Six nations 2024 : Antoine Dupont, Damian Penaud, Grégory Alldritt… Ces cadres qui se sont révélés grâce aux doublons pendant le Tournoi

Pendant le Tournoi des six nations, beaucoup de clubs sont obligés de faire appel à leurs jeunes en Top 14 pour compenser l'absence des internationaux. Des décisions qui ont parfois amené à la découverte de talents plus ou moins insoupçonnés.
Article rédigé par Clément Garioud
France Télévisions - Rédaction Sport
Publié
Temps de lecture : 7 min
Le demi de mêlée du XV de France Antoine Dupont et son coéquipier Grégory Alldritt lors de la victoire des Bleus contre l'Australie, le 27 août 2023. (JEAN CATUFFE / AFP)

Chaque année, c’est une période que redoutent les staffs et les présidents des plus grands clubs de France : les doublons.

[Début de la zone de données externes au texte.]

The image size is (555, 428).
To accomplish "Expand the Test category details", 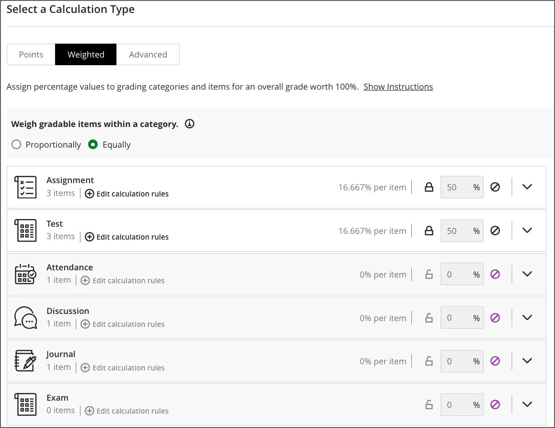I will (527, 231).
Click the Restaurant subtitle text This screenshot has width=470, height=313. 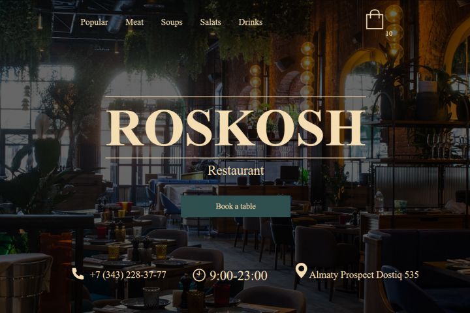click(x=236, y=170)
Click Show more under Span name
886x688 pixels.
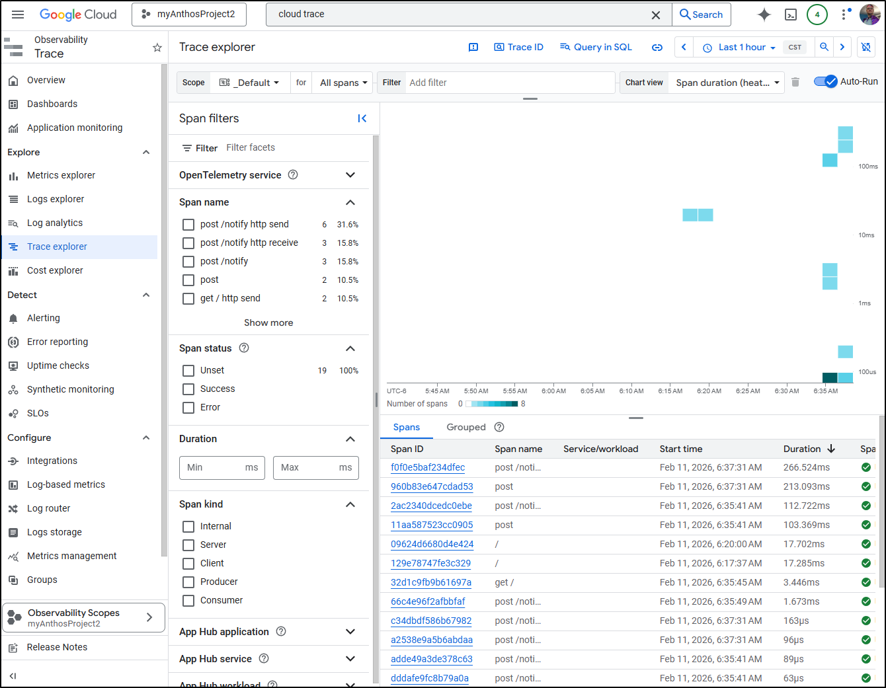268,323
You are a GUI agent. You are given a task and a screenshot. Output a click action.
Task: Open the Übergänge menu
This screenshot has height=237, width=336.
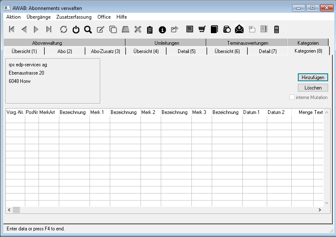(x=39, y=17)
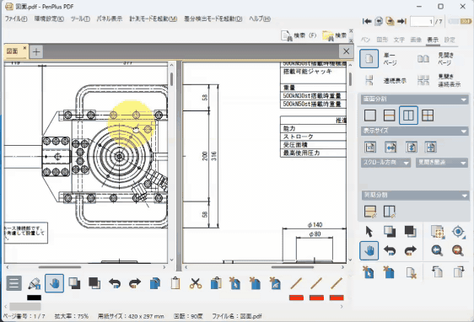
Task: Switch to single page view mode
Action: (369, 59)
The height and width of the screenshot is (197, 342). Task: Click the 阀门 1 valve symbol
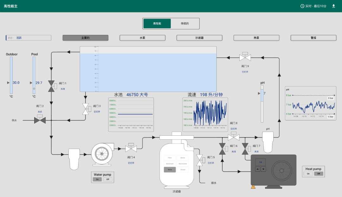click(x=51, y=86)
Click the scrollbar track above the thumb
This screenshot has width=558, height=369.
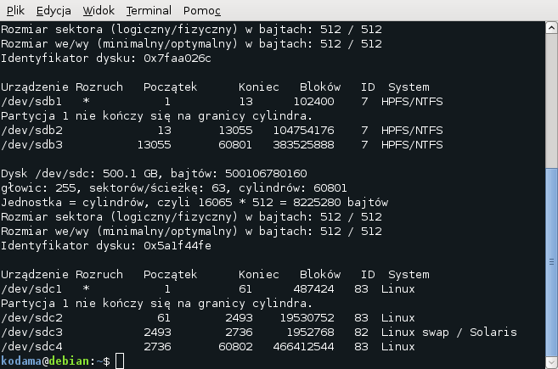[550, 93]
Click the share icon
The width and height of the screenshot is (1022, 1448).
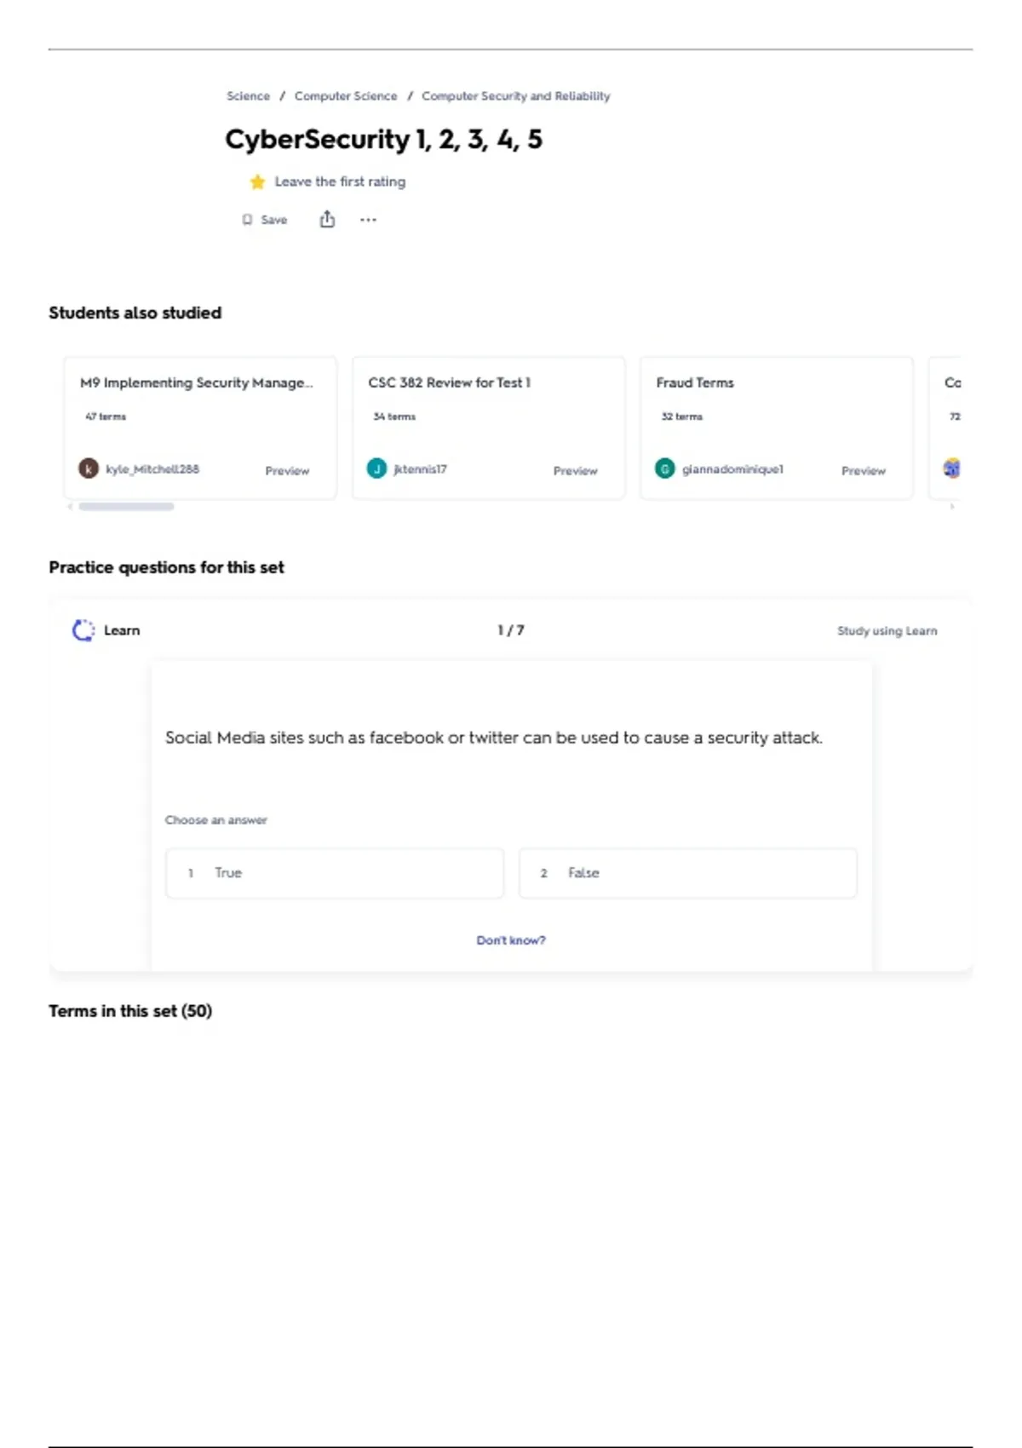click(327, 220)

Ces journées de championnat placées en même temps que des fenêtres internationales, où les meilleures équipes doivent composer sans leurs internationaux. Didier Lacroix, président du Stade toulousain, expliquait dans les colonnes de L’Equipe que "dans ce Top 14 très serré, très compétitif, aucun club ne lâche les matchs en période de doublons. Le côté positif, c’est de devoir lancer de jeunes joueurs dans le grand bain".

Des jeunes qui saisissent crânement leur chance, on en voit tous les ans, à la manière de Guillaume Cramont qui a brillé en février lors des absences de Peato Mauvaka et Julien Marchand à Toulouse. "En période de Tournoi, beaucoup de jeunes rejoignent le groupe, ça permet d'amener un cycle où ces jeunes doivent montrer qu'ils ont les qualités du haut niveau", explique l'arrière de Bordeaux-Bègles Nans Ducuing.

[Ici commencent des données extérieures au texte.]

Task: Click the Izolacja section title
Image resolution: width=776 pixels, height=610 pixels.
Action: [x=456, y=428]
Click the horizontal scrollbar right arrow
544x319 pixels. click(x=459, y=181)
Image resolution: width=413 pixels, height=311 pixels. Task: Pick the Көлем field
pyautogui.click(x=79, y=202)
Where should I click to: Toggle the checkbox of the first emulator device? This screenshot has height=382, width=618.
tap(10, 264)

Et parfois, il arrive qu’au milieu d’une foule de nouveaux, une étoile apparaisse. Celle qui brille plus fort que les autres, et qui n’attendait que cette opportunité pour se montrer. Retour sur les ascensions hivernales fulgurantes de certains cadres des Bleus.

2015 : Antoine Dupont, l’enfant prodige

Nous sommes en 2015, et le XV de France traverse les heures les plus sombres de son histoire moderne. Défaits deux fois par l'Italie lors des trois dernières années, les hommes de Philippe Saint-André n'arrivent pas à trouver de la continuité, principalement au niveau de la charnière, qui est en constant changement. Dernier arrivé en date, Rory Kockott est propulsé titulaire à la mêlée des Bleus, ce qui laisse un grand vide à Castres, le finaliste en titre du Top 14.

En effet, les seules assurances au poste sont l'expérimenté Cédric Garcia, récemment arrivé au club après cinq saisons du côté de Bayonne, et le jeune Antoine Dupont, qui n'avait eu en tout et pour tout que 27 minutes de jeu en professionnel. Pas un problème pour l'explosif numéro 9 formé à Auch. "Avec nous, il a rapidement montré ses atouts : puissance physique, vitesse et lecture du jeu. Il était mature pour son âge, il prenait le jeu à son compte", expliquait Mathieu Bonello à Ouest-France en 2022.

S'il est d'abord testé en Coupe d'Europe, Antoine Dupont fait vite ses premiers pas en Top 14, à seulement 17 ans, et franchit les paliers grâce à son travail, dans l'ombre de Cédric Garcia et Rory Kockott. "A Castres, il n’est pas arrivé avec l’étiquette de star, mais de jeune espoir. Il était respectueux de ses coéquipiers et n’avait pas un mot plus haut que l’autre. Il ne cherchait pas la lumière et est resté très humble", poursuit l'ancien talonneur du Castres olympique.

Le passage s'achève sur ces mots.